WORK INSTRUCTIONS: Your answer must consist of the records below, reproduced exactly, with every picture removed.
══ PROVIDED DATA
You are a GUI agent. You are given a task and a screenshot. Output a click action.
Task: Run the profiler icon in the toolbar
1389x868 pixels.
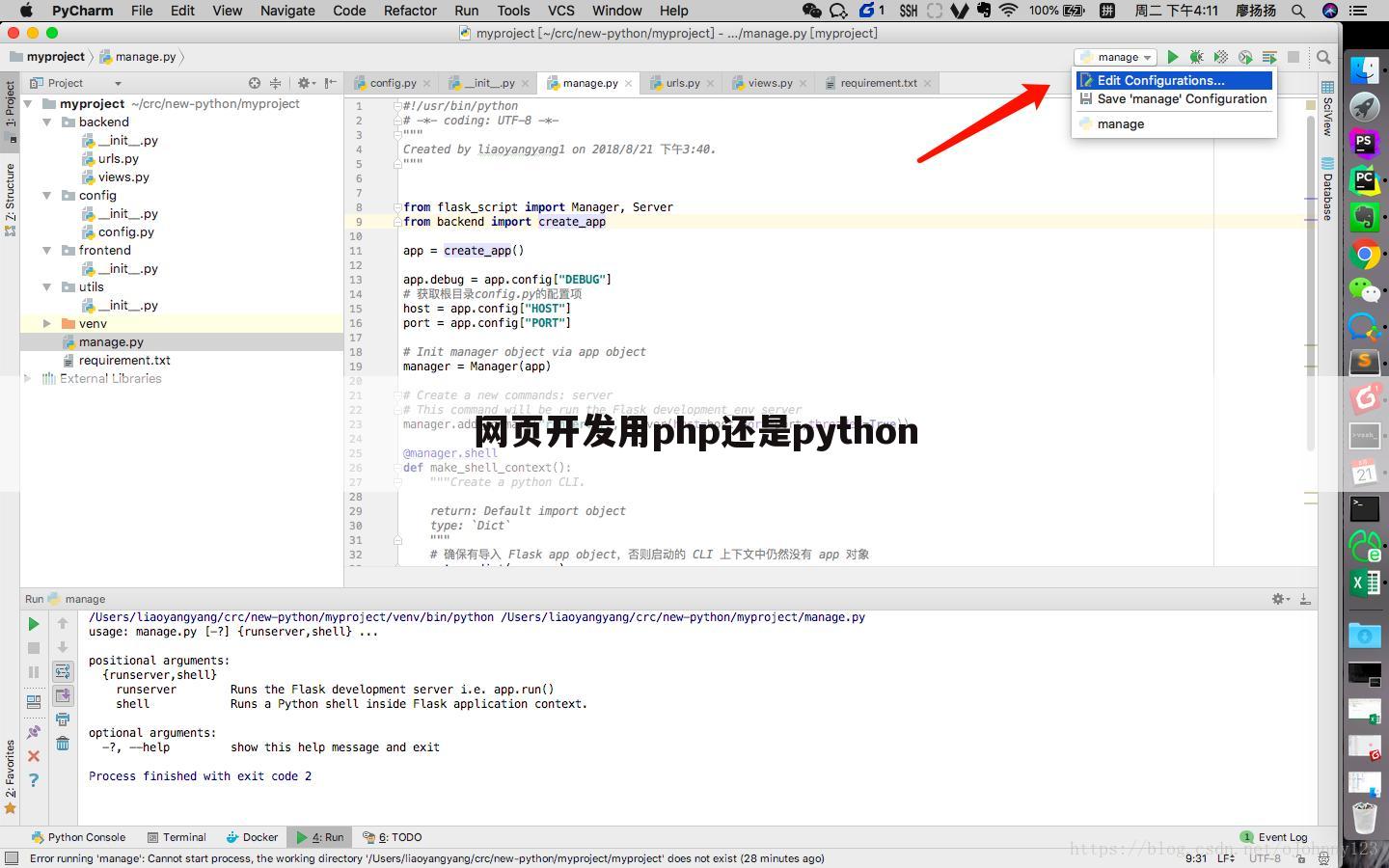[1244, 57]
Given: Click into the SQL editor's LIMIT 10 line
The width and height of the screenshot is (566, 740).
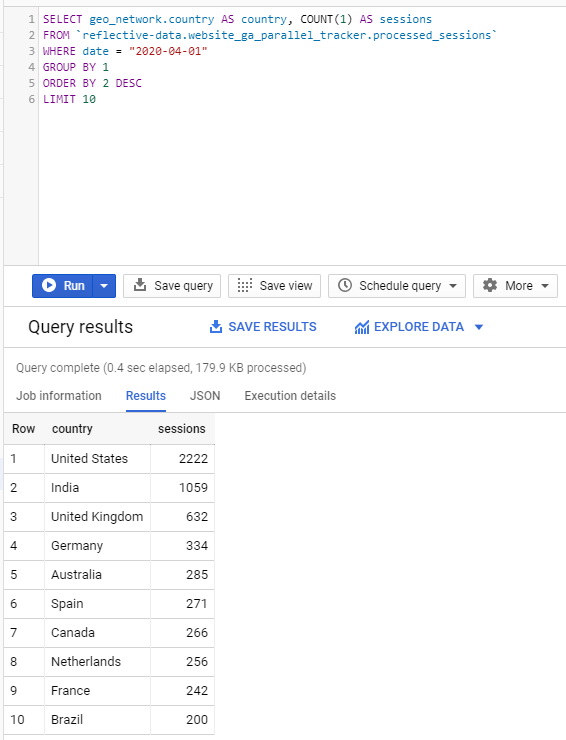Looking at the screenshot, I should pyautogui.click(x=69, y=99).
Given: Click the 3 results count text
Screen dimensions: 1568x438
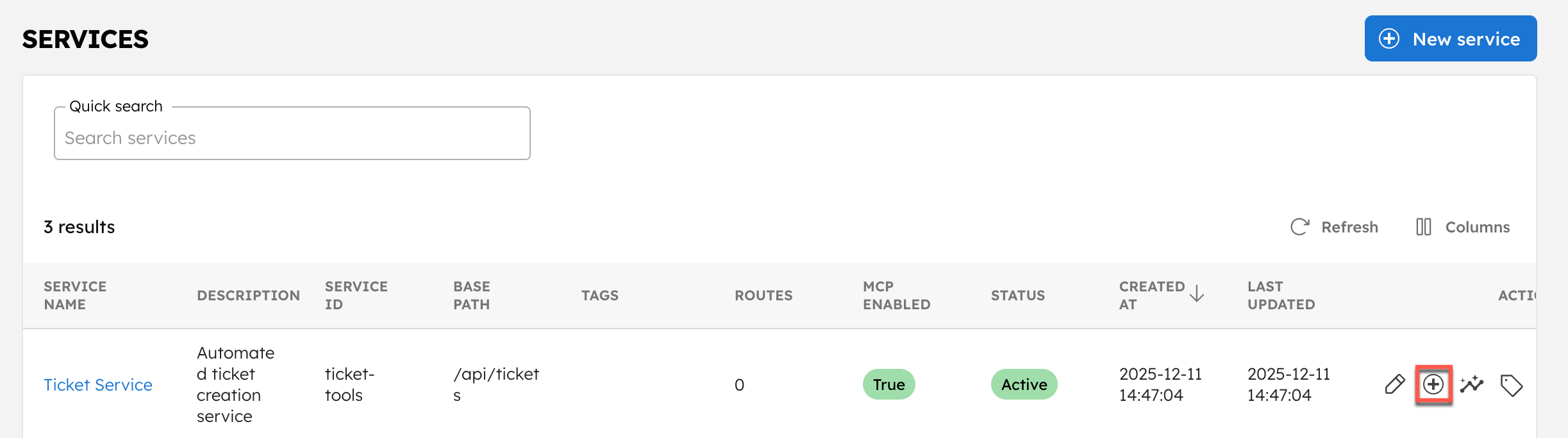Looking at the screenshot, I should point(79,227).
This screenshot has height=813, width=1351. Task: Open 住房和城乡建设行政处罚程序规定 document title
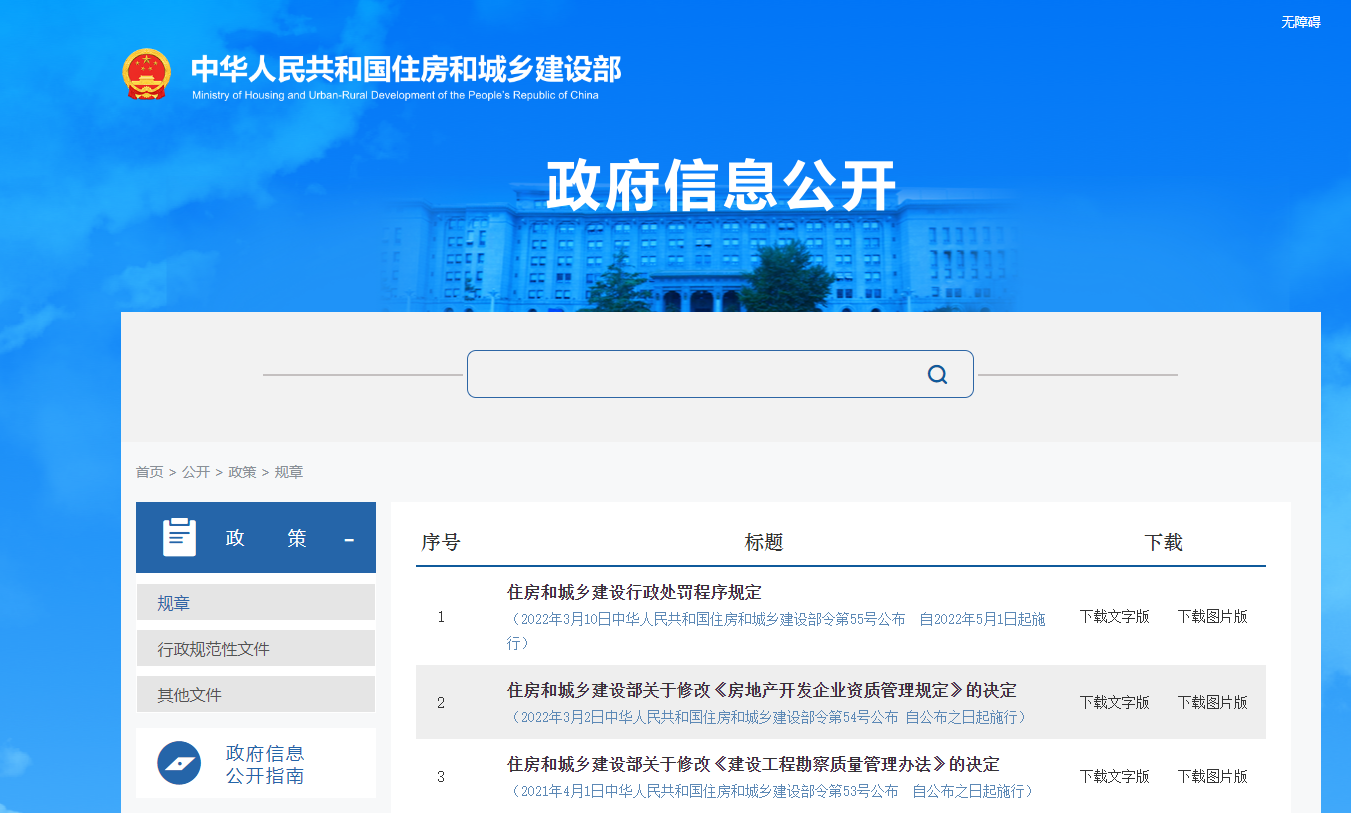point(634,592)
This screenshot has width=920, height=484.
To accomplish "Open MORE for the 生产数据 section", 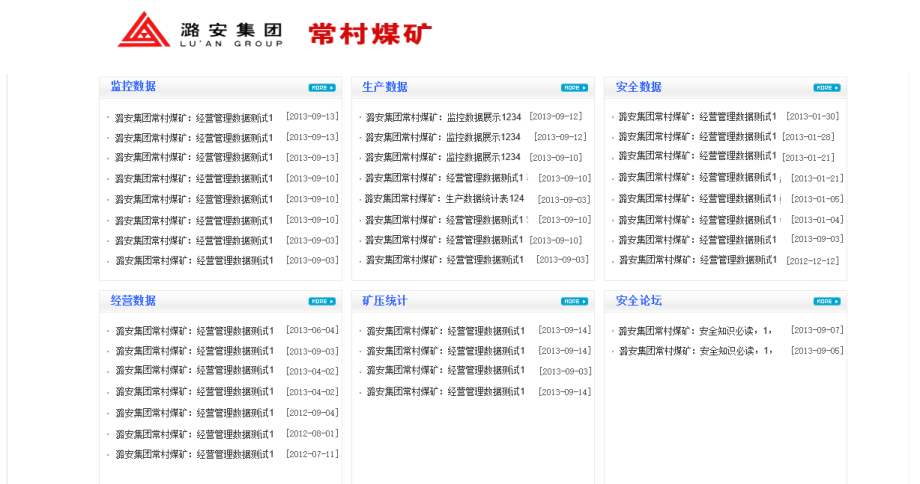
════
EXERCISE RESPONSE:
You are a GUI agent. You are given a task and a screenshot. Output a click action.
Task: Run the profiler icon in the toolbar
1389x868 pixels.
[1244, 57]
Given: Click into the SQL editor's LIMIT 10 line
The width and height of the screenshot is (566, 740).
Looking at the screenshot, I should pyautogui.click(x=69, y=99).
Given: Click the 3 results count text
Screen dimensions: 1568x438
Looking at the screenshot, I should point(79,227).
This screenshot has height=813, width=1351. Task: Open 住房和城乡建设行政处罚程序规定 document title
point(634,592)
This screenshot has width=920, height=484.
To accomplish "Open MORE for the 生产数据 section", 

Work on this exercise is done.